Looking for the bird Kiss: evolutionary scenario in sauropsids.

BACKGROUND: The neuropeptide Kiss and its receptor KissR are key-actors in the brain control of reproduction in mammals, where they are responsible for the stimulation of the activity of GnRH neurones. Investigation in other vertebrates revealed up to 3 Kiss and 4 KissR paralogs, originating from the two rounds of whole genome duplication in early vertebrates. In contrast, the absence of Kiss and KissR has been suggested in birds, as no homologs of these genes could be found in current genomic databases. This study aims at addressing the question of the existence, from an evolutionary perspective, of the Kisspeptin system in birds. It provides the first large-scale investigation of the Kisspeptin system in the sauropsid lineage, including ophidian, chelonian, crocodilian, and avian lineages.

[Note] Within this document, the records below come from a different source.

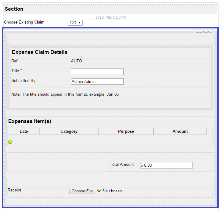Select the Category column header
This screenshot has width=220, height=211.
(69, 131)
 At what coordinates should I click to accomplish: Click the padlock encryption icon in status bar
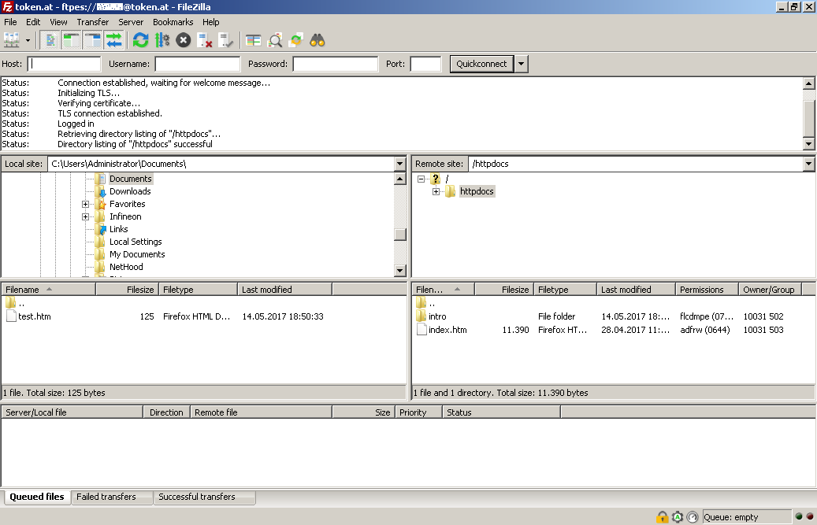point(663,517)
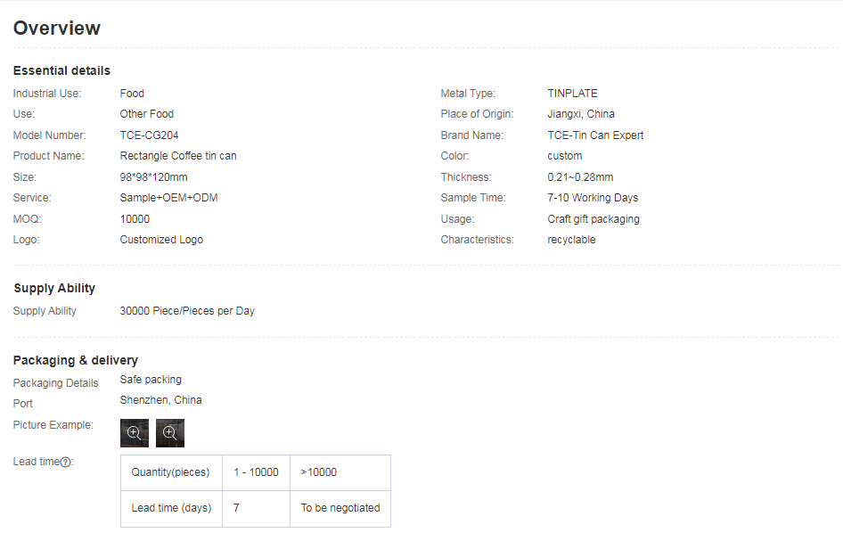
Task: Select the size value 98*98*120mm
Action: pos(153,177)
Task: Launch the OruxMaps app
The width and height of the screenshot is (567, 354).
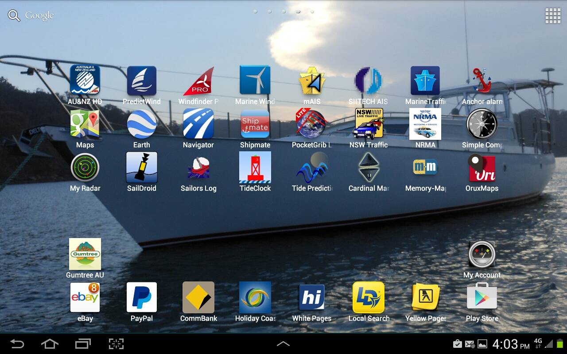Action: click(x=482, y=168)
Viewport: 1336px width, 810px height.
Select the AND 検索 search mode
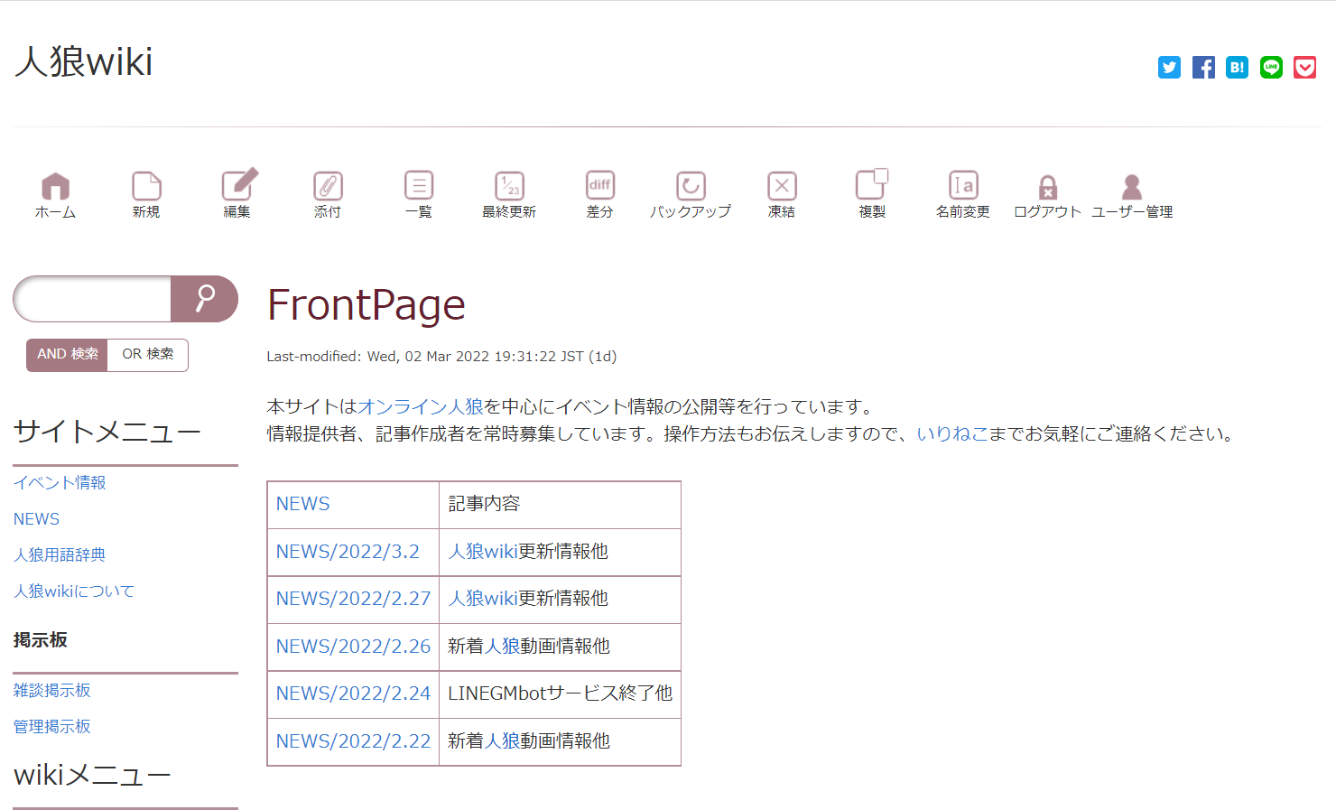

RESULTS: Sauropsid Kiss and KissR genes were predicted from multiple genome and transcriptome databases by TBLASTN. Phylogenetic and syntenic analyses were performed to classify predicted sauropsid Kiss and KissR genes and to re-construct the evolutionary scenarios of both gene families across the sauropsid radiation.Genome search, phylogenetic and synteny analyses, demonstrated the presence of two Kiss genes (Kiss1 and Kiss2 types) and of two KissR genes (KissR1 and KissR4 types) in the sauropsid lineage. These four genes, also present in the mammalian lineage, would have been inherited from their common amniote ancestor. In contrast, synteny analyses supported that the other Kiss and KissR paralogs are missing in sauropsids as in mammals, indicating their absence in the amniote lineage. Among sauropsids, in the avian lineage, we demonstrated the existence of a Kiss2-like gene in three bird genomes. The divergence of these avian Kiss2-like sequences from those of other vertebrates, as well as their absence in the genomes of some other birds, revealed the processes of Kiss2 gene degeneration and loss in the avian lineage.

CONCLUSION: These findings contribute to trace back the evolutionary history of the Kisspeptin system in amniotes and sauropsids, and provide the first molecular evidence of the existence and fate of a Kiss gene in birds.